Bob Goodman, an orthopedic surgeon, served from 2014 to 2015 as a Global Health Service Partnership (GHSP) volunteer educator in Uganda. Bob reflects on the difficulty and heartbreak of trying to provide the best surgical care possible in a setting where resources are unavailable for timely, safe and effective surgery.
A 23 year old young woman, Angela, presented to the orthopedic clinic with a swollen left thigh and an ulcerating lesion of the bone below her knee. Her symptoms had begun many months before, and multiple tiny laceration scars on her leg were evidence of the unsuccessful treatment she had received from a traditional healer.

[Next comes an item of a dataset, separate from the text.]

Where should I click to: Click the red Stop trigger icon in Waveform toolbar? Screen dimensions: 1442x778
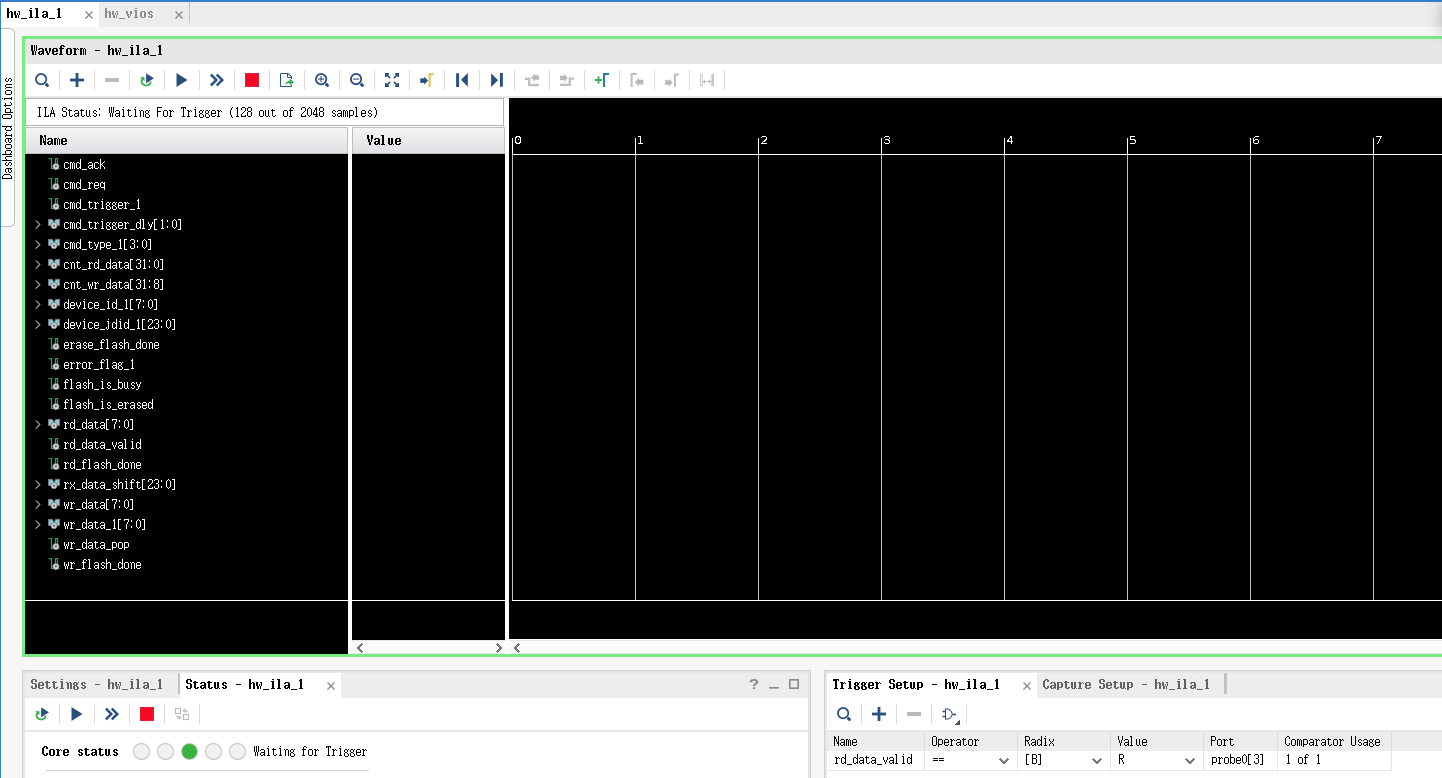[252, 80]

Angela was admitted to the orthopedic service at Mbarara Regional Referral Hospital. The x-rays showed destruction in her tibia and a calcified tumor on her left femur. Cultures of her wound grew Staphylococcus. The available free antibiotics – all she could afford – were prescribed to help her.
Surgery was postponed several times for the usual reasons: shortage of surgical supplies; lack of oxygen in the operating theater; delays in surgery requiring cancellation of later scheduled cases; preemption by life-threatening head injuries or fetal distress. When Angela was finally brought to surgery, weeks after admission, a biopsy of the lesion was performed and the specimen was sent to pathology. The infected tibia was treated, but while recovering from the surgery and waiting for the oncology consultation, Angela’s condition deteriorated.
Angela would always have a bright smile and wave for me when I made ward rounds, although the language barrier between us prevented more significant communication. In the meantime, Angela’s family had become increasingly distressed by her physical decline and the care she was provided. They had even brought her back to the traditional healer a few days prior to the official diagnosis: osteosarcoma, a bone tumor.
Angela returned several months later. Because of the steady advance of the tumor, surgical treatment would require removing her entire left leg and the left side of her pelvis. It was doubtful Angela could survive such an extensive procedure in her present state. At any rate, it could not be performed in Mbarara and Angela’s family could not afford to bring her to the capital city, Kampala. Our inability to provide timely, modern care to most of our patients with complicated problems made rounds distressing – but it became particularly difficult for me to watch Angela deteriorate. I prescribed morphine for her pain but there was little else that could be done at this hospital. When I did visit her, she still managed a feeble smile.
Angela died among her family the day after her parents brought her home.
My hope is that this narrative illustrates the difficulties routinely faced by GHSP doctors and nurses. We will carry the burden of accountability the rest of our lives. Maybe the training we provide to future health care professionals will germinate a demand for a better future for their patients and their country.